*Problems to work on*.
1) Using the buffer tuning text, decide whether each statement agrees with it: (a) the server starts with 3 bigbufs however many are requested; (b) up to 100 bigbufs can be defined; (c) bigbufs are 64KB buffers. Answer yes or no for each, quoting the deciding words from the text.
2) In the buffer tuning text, which SRVHEURISTICS digits control how memory is allocated to bigbufs?
3) Please write out the part of the buffer tuning text between "To review just" and "buffers and hope.", inclusive.

*Source document*.
◆ ◆ ◆ ◆ ◆

Did you ever see the NET ERROR message which says the server ran
out of the resource defined by the numreqbufs parameter?
There is also
a message for numbigbufs, and the server statistics screen tells
you just how many times this happens if you wish to look (look at the
last 2 lines of the screen you get when you enter the NET STATS SRV
command line command.) Getting these messages is not bad - if you don't
get them hundreds of times per hour. A well tuned server will have just
enough buffers to do its job. That means it will run out every once
in a while. That isn't a problem, it just shows the memory which might
have been put into buffers is used someplace else - maybe in cache or
VDISK.
:p.
Now, numbigbufs. You can define up to 80 of these.
But, if we think about it, these are 64KB buffers, and
if we define a bunch of them, they can force our server into swapping,
and that is one thing we want to avoid! Swapping destroys performance.
If we have limited memory, we might decide it
would be better to have disk cache for applications which do heavy
use of randomly accessed shared data on the disk. These would be
things like data base applications - you'll have to decide what
applications your server users will run and how they access data.
Applications like spreadsheets, word processors and graphics tend
to access data sequentially and/or to not share files, so they tend to
not get great benefit from large disk caches. In fact, if your
applications do not share data, don't have cache! After all, having it
means data will have to be loaded into it, that it will have to be
searched when other users do reads,
that there will not be any cache hits,
and that the data will finally be overlaid by newly written data which
will never be used from cache before it, in turn, is overlaid by data
which will never, ... You see how cache can be a waste of server cycles,
so don't just assume you want a lot of it. Examine your applications.
:p.
Our applications will be office, graphics and decision support type of
stuff. Generally, no shared files. No need for cache for data.
But, we'll have to come back to cache later.
:p.
On with bigbufs. Let's first understand how they work.
Actually, bigbufs are used in the self-tuning features of the server.
You knew it did that, didn't you?
To review just a bit, these buffers are used in several ways,
but most often they are used when downloading code or doing COPY
functions. For best performance, you should have a couple of
bigbufs available when a user starts a function which can use raw data
transfers like the examples given earlier. But, how many is that?
How many do you have to set up per user? 1/2? 2? Answer always seems
to be, "It depends." So what are you going to do? Guess? That is
what a lot of folks do, or they just allocate a lot of buffers and hope.
Well, the good news is it is hard to go wrong!
:P.
Now, don't flinch, but SRVHEURISTICS is where you go to control this.
In the SRVHEURISTICS, digits 17 and 18 control how
memory is allocated to bigbufs and how long it stays allocated. The
NUMBIGBUFS parameter defines how much memory you wish to allow the
server to use for bigbufs. At startup, you will get 3 bigbufs, no
matter how many more than that you might ask for.
As more than these three are needed, they are created.
The NUMBIGBUFS parameter sets a maximum number of permanent
bigbufs that will
be created and used for reading from and writing to the server.

◆ ◆ ◆ ◆ ◆

*Record set*.
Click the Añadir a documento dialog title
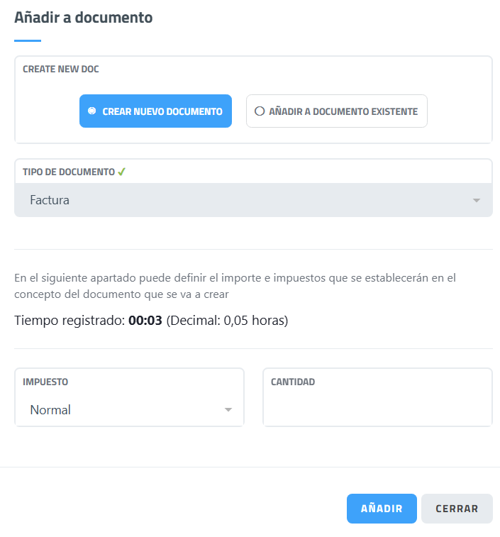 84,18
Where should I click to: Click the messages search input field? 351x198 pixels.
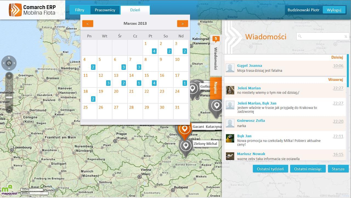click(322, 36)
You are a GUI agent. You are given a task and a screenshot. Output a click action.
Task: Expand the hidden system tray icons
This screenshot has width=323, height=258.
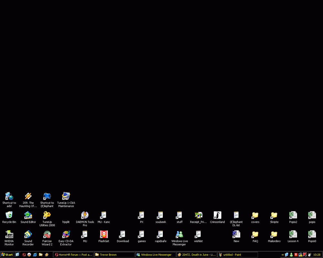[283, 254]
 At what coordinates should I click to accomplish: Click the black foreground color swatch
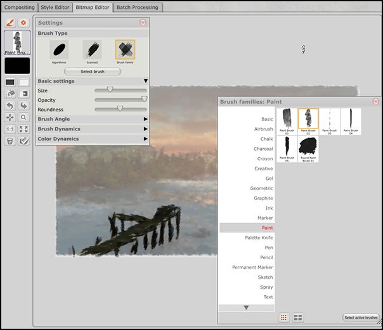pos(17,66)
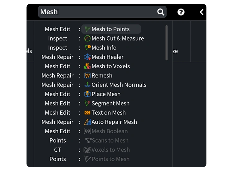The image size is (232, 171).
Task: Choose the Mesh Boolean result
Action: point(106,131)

◆ ◆ ◆ ◆ ◆

*Answer list*.
1)
(a) Yes: "At startup, you will get 3 bigbufs, no matter how many more than that you might ask for."
(b) No: "You can define up to 80 of these."
(c) Yes: "these are 64KB buffers"

2) Digits 17 and 18.

3)
To review just a bit, these buffers are used in several ways,
but most often they are used when downloading code or doing COPY
functions. For best performance, you should have a couple of
bigbufs available when a user starts a function which can use raw data
transfers like the examples given earlier. But, how many is that?
How many do you have to set up per user? 1/2? 2? Answer always seems
to be, "It depends." So what are you going to do? Guess? That is
what a lot of folks do, or they just allocate a lot of buffers and hope.